简体   繁体   English

如何转换“ <p> 一种 </p> , <p> 乙 </p> , <p> C </p> ”变成数组?

[英]How can I convert “<p>A</p>,<p>B</p>,<p>C</p>” into an array?

I want to convert <p>A</p>,<p>B</p>,<p>C</p> into an array like: 我想将<p>A</p>,<p>B</p>,<p>C</p>转换为一个数组,例如:

["A","B", "C"]

I tried .scan(/(<p>)(.*?)(<\\/p>)/i) . 我尝试了.scan(/(<p>)(.*?)(<\\/p>)/i) What's the most convenient/robust way in Ruby, with more fault tolerance? 什么是Ruby中最方便/最可靠的方法,并且具有更高的容错能力?

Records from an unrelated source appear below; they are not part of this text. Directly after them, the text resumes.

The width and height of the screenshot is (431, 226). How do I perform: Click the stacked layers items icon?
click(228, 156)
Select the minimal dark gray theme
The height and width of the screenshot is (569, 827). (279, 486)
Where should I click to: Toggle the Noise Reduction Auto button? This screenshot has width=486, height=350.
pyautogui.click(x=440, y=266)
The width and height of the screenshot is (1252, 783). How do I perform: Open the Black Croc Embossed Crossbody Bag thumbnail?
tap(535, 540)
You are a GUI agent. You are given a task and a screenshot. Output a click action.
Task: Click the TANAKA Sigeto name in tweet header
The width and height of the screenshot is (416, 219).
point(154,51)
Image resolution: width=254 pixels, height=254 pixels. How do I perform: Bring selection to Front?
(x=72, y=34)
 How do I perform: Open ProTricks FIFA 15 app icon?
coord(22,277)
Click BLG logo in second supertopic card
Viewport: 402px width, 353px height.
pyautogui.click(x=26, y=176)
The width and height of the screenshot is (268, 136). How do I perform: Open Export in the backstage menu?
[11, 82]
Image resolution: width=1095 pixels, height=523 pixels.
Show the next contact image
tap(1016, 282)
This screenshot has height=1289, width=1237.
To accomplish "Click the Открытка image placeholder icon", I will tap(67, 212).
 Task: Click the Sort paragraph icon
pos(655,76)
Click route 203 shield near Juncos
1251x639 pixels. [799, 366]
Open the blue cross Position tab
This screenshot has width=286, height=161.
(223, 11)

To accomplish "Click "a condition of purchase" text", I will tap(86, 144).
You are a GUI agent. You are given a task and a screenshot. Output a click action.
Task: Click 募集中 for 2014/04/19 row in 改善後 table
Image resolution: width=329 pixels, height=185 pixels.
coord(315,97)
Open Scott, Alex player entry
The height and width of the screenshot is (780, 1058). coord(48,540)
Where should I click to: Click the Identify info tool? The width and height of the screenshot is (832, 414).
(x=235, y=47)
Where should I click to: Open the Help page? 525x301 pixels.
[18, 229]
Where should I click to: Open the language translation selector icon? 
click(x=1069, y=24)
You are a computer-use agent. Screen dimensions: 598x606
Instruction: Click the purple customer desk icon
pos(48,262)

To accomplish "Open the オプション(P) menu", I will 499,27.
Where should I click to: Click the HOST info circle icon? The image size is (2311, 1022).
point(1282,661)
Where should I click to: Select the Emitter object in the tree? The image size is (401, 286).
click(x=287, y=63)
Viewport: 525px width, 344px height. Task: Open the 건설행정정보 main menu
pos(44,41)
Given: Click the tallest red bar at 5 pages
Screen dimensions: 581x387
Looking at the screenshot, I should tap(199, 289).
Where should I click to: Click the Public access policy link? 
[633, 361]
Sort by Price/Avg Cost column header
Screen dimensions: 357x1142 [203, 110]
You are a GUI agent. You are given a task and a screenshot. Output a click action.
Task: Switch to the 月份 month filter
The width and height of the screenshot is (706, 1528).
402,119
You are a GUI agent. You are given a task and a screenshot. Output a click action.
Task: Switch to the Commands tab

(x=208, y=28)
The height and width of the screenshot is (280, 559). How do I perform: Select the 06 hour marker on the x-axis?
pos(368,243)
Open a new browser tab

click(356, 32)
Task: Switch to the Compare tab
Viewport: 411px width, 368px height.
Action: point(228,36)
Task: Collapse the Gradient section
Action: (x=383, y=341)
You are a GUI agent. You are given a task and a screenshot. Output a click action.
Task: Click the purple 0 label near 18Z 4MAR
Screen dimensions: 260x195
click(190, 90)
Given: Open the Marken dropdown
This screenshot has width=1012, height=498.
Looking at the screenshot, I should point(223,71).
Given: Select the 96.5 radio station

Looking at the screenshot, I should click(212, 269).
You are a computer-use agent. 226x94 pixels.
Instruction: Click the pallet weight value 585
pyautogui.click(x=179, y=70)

Use Regex on Your String Fragment 在您的字符串片段上使用正则表达式

If you know your HTML tags will always be lowercase, and your paragraph bodies will always be capitals, then this will work: 如果您知道HTML标记将始终为小写字母,并且段落主体将始终为大写字母,那么它将起作用:

"<p>A</p>,<p>B</p>,<p>C</p>".scan /\p{Upper}/
#=> ["A", "B", "C"]

but it will be brittle. 但是会很脆。 This certainly works for your posted corpus, though. 不过,这当然适用于您发布的语料库。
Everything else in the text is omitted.